Mais surtout, parce qu'on définit mal l'enjeu. Le coeur de la pourriture dans la construction, ce n'est pas le financement des partis politiques provinciaux, qui ne sont ni les initiateurs des stratagèmes ni, et de loin, les principaux bénéficiaires.

Le nettoyage de la construction passera d'abord par une lutte accrue contre le crime organisé et un encadrement des appels d'offres. Mais aussi par une surveillance accrue des municipalités. Or, le projet du ministre Drainville ne porte absolument pas sur les partis municipaux, pourtant au coeur de la tourmente.

Cette insistance démesurée sur ce qui n'est qu'un aspect du problème s'explique sans doute par le fait qu'au Québec, les grands débats nationaux se font à travers le prisme de la politique provinciale, et qu'on peut comprendre que le PQ et la CAQ insistent sur la question du financement des partis, là où les libéraux sont très vulnérables.

Par ailleurs, le resserrement des règles de financement aura peu d'effet sur un autre problème, plus diffus, qui dépasse largement la construction: le favoritisme politique.
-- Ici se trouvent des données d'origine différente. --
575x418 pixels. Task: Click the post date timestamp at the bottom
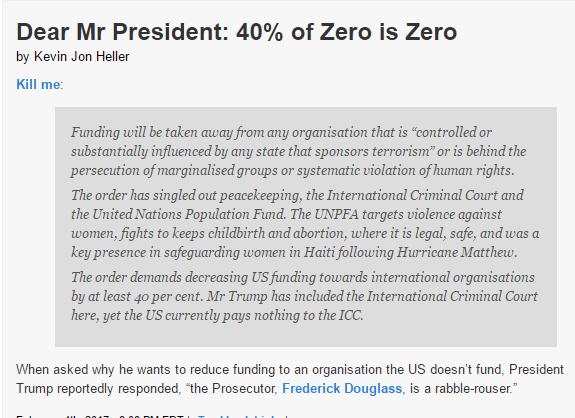pyautogui.click(x=100, y=417)
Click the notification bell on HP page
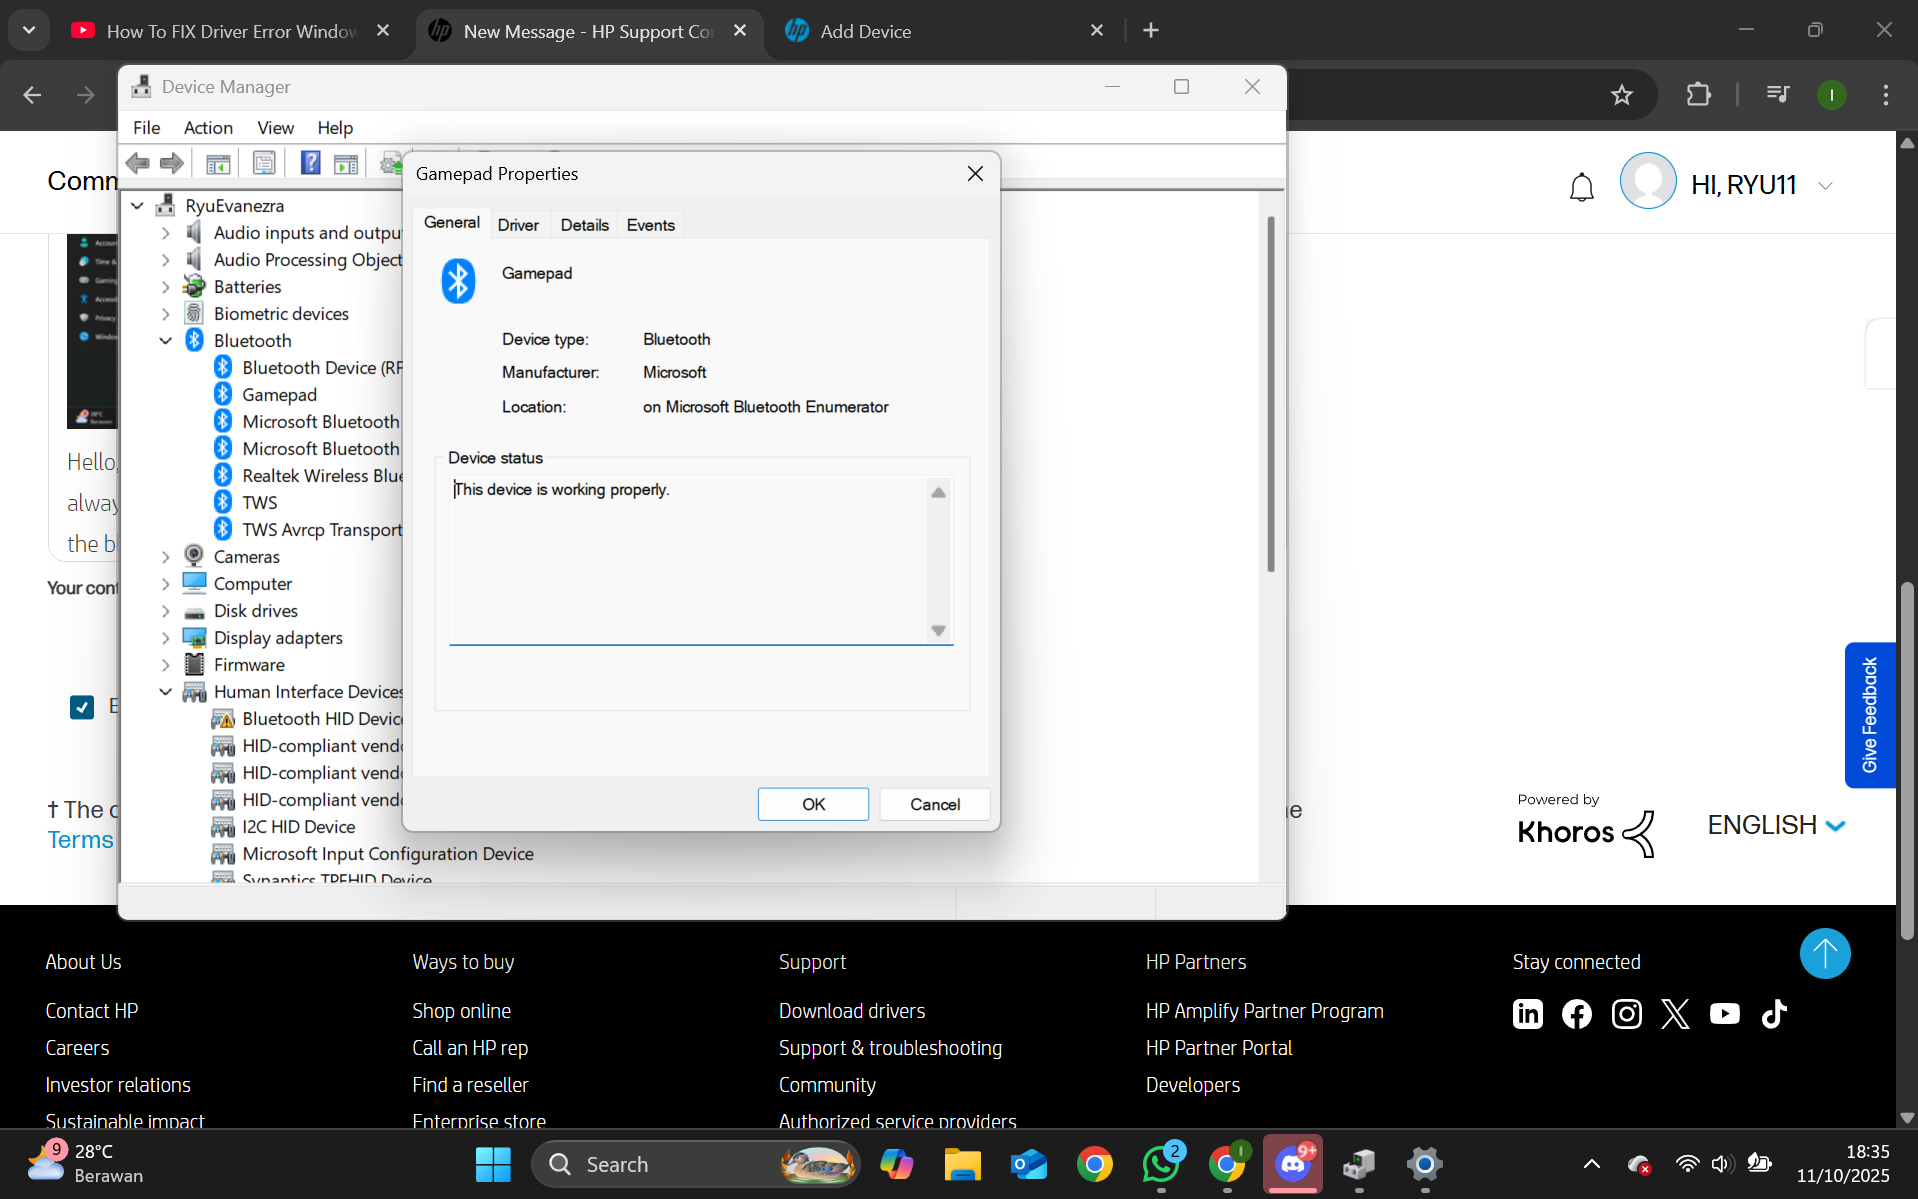This screenshot has width=1918, height=1199. point(1581,187)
On sait à quel point les donateurs se retrouvent souvent chez les avocats, les ingénieurs, les entrepreneurs ou tous ceux qui espèrent retirer un avantage.

On a donc établi un lien de cause à effet un peu réducteur entre les dons politiques et les faveurs obtenues. En fait, il est plutôt probable que si on limite les dons, les rapports de proximité politique et les amitiés intéressées trouveront d'autres modes d'expression. Et que la tradition voulant que les partis au pouvoir aient tendance à récompenser leurs proches ne changera pas beaucoup.